● WORK INSTRUCTIONS
Only one stretch of the data below is needed. Output the lines from the one with "The width and height of the screenshot is (647, 260)." up to and including the one with "Open the Database", exactly as they stand.

● DATASET
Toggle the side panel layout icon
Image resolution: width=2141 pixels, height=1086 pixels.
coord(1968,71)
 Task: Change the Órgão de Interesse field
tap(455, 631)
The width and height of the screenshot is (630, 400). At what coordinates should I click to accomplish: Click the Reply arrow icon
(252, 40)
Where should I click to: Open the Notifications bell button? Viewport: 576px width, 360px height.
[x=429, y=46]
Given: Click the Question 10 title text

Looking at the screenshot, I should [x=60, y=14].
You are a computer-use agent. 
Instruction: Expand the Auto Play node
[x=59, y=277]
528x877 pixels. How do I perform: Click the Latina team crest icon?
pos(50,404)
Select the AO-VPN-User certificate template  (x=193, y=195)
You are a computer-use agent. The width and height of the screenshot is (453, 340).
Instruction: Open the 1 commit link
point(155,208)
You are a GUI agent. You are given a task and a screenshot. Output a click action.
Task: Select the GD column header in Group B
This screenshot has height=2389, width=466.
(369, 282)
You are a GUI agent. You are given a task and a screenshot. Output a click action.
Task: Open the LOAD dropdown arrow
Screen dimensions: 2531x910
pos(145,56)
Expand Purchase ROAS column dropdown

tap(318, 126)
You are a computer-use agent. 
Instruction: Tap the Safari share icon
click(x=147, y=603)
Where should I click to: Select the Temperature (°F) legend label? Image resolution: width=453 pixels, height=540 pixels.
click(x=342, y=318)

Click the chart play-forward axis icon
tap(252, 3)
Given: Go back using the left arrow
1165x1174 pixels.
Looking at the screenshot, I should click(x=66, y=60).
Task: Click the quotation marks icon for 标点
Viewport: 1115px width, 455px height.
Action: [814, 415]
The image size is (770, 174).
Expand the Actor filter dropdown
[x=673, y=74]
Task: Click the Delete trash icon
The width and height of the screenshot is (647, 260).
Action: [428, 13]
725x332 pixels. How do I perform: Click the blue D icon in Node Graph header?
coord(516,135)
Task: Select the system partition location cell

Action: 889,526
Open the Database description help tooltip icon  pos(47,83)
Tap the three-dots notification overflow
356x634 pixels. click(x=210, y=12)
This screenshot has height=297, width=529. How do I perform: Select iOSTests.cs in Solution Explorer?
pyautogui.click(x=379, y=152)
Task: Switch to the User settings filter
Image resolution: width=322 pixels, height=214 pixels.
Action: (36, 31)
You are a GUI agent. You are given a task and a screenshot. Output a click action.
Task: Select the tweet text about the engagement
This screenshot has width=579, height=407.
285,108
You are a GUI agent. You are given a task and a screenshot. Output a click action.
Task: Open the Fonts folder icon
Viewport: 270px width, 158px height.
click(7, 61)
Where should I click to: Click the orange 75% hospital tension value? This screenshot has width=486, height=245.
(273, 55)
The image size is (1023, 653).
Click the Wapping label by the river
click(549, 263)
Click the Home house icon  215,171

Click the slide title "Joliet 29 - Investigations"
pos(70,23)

● RESULT FOR THIS EXERCISE
The width and height of the screenshot is (647, 260).
Action: [428, 13]
725x332 pixels. How do I perform: Click the blue D icon in Node Graph header?
coord(516,135)
Task: Select the system partition location cell

Action: 889,526
Open the Database description help tooltip icon  pos(47,83)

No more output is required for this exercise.